GIVEN TASK>
Put the rows from the line containing "88) label: 施工事例" up to and including the line containing "176, 645, 196)" into a Markdown table with two columns, Index and Entry. Number each row and leave out blank lines.
-- start --
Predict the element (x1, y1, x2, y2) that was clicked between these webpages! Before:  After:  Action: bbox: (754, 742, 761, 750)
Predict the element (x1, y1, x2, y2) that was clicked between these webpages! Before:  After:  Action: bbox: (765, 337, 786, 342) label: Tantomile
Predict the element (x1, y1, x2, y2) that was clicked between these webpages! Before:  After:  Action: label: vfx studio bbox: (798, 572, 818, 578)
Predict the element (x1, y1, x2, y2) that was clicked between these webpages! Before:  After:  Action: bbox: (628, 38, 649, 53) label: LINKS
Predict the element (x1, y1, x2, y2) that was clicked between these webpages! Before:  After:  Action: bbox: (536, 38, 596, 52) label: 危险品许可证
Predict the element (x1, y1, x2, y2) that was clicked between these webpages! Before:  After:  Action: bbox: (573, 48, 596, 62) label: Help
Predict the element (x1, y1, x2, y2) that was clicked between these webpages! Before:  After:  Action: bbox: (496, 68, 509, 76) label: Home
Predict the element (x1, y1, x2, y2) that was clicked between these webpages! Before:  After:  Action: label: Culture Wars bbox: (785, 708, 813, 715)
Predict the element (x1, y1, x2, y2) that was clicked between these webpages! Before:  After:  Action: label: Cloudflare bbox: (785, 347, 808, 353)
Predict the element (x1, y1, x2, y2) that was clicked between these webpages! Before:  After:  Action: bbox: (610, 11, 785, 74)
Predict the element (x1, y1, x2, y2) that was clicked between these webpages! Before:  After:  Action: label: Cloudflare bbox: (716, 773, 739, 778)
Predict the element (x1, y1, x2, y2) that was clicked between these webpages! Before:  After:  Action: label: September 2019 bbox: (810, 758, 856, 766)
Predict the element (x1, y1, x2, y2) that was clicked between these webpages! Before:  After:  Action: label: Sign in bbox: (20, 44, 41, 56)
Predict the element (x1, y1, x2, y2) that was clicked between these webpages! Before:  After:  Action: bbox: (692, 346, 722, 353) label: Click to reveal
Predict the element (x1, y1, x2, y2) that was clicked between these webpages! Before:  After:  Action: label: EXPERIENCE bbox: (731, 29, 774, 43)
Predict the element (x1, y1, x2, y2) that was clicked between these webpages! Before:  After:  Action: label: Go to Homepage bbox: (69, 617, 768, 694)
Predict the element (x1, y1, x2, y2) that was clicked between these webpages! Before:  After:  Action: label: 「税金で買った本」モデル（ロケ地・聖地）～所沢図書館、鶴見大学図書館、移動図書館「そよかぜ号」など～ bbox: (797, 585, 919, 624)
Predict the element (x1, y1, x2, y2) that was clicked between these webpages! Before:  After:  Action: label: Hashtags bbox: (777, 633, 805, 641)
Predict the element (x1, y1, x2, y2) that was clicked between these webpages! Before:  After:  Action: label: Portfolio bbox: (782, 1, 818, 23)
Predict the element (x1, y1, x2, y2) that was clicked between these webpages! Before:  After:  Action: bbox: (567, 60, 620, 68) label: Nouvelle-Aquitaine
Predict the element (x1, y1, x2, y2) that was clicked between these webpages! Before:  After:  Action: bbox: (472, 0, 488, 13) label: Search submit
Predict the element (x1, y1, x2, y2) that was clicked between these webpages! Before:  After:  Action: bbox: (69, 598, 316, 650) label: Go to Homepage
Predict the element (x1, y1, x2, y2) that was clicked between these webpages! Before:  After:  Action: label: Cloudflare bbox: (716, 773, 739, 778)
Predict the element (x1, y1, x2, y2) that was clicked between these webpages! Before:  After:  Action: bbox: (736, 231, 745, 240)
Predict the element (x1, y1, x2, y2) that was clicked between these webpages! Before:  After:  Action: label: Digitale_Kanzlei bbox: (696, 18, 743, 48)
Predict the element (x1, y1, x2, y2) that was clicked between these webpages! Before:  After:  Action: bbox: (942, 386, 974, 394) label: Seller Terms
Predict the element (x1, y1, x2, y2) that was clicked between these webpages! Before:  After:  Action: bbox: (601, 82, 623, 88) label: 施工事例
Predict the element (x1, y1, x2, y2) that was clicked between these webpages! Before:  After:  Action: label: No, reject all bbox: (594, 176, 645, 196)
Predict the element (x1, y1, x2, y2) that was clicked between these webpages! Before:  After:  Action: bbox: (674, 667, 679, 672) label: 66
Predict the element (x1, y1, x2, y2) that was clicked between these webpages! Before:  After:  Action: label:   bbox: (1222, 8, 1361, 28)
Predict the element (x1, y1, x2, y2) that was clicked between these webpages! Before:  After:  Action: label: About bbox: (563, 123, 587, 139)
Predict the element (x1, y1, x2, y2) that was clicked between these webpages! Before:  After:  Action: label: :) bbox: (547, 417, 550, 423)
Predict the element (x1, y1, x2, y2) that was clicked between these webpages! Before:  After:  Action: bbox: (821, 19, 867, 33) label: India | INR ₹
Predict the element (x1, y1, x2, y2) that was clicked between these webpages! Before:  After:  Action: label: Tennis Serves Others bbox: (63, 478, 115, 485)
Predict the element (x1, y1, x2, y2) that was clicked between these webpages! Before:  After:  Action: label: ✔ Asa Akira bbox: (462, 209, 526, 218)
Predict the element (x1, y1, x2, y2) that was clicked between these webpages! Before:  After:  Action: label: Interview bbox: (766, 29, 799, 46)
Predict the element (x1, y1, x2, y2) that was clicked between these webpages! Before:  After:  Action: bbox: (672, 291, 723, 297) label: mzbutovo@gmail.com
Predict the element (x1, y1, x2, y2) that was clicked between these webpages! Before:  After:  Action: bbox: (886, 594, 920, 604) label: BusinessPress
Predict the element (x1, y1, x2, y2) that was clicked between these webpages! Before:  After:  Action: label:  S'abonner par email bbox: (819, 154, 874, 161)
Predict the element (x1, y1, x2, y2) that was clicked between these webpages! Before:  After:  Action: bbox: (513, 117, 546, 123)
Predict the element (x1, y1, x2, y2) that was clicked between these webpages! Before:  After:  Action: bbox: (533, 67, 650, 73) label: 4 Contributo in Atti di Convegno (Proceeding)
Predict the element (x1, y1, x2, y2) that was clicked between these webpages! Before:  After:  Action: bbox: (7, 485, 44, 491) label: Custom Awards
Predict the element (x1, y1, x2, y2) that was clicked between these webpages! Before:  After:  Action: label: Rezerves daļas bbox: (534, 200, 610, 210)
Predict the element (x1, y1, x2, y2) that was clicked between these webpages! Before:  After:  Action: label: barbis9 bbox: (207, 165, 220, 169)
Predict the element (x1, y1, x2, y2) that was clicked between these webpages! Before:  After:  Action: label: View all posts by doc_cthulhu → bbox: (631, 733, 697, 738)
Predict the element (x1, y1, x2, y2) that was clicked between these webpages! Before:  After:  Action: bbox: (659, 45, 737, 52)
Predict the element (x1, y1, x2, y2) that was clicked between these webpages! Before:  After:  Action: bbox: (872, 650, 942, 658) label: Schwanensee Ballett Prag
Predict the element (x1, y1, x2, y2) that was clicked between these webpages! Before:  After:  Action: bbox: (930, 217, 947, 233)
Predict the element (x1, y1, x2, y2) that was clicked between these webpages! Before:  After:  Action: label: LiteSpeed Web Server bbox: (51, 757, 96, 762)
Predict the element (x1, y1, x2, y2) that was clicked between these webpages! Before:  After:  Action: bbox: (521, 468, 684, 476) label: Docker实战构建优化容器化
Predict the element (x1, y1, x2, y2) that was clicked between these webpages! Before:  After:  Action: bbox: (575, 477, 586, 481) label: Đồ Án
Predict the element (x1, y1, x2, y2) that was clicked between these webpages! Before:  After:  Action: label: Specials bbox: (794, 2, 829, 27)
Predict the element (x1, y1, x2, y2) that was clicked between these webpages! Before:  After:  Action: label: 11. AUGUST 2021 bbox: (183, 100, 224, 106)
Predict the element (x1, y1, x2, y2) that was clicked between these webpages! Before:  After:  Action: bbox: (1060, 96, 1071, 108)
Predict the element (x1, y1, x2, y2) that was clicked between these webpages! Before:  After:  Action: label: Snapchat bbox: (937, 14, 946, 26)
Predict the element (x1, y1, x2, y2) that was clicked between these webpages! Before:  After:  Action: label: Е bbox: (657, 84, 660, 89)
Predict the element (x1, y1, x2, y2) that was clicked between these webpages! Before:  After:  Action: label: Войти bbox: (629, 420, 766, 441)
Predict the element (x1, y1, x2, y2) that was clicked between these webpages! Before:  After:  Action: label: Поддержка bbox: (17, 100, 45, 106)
-- end --
ANSWER TO THE EXERCISE>
| Index | Entry |
|---|---|
| 1 | Predict the element (x1, y1, x2, y2) that was clicked between these webpages! Before:  After:  Action: bbox: (601, 82, 623, 88) label: 施工事例 |
| 2 | Predict the element (x1, y1, x2, y2) that was clicked between these webpages! Before:  After:  Action: label: No, reject all bbox: (594, 176, 645, 196) |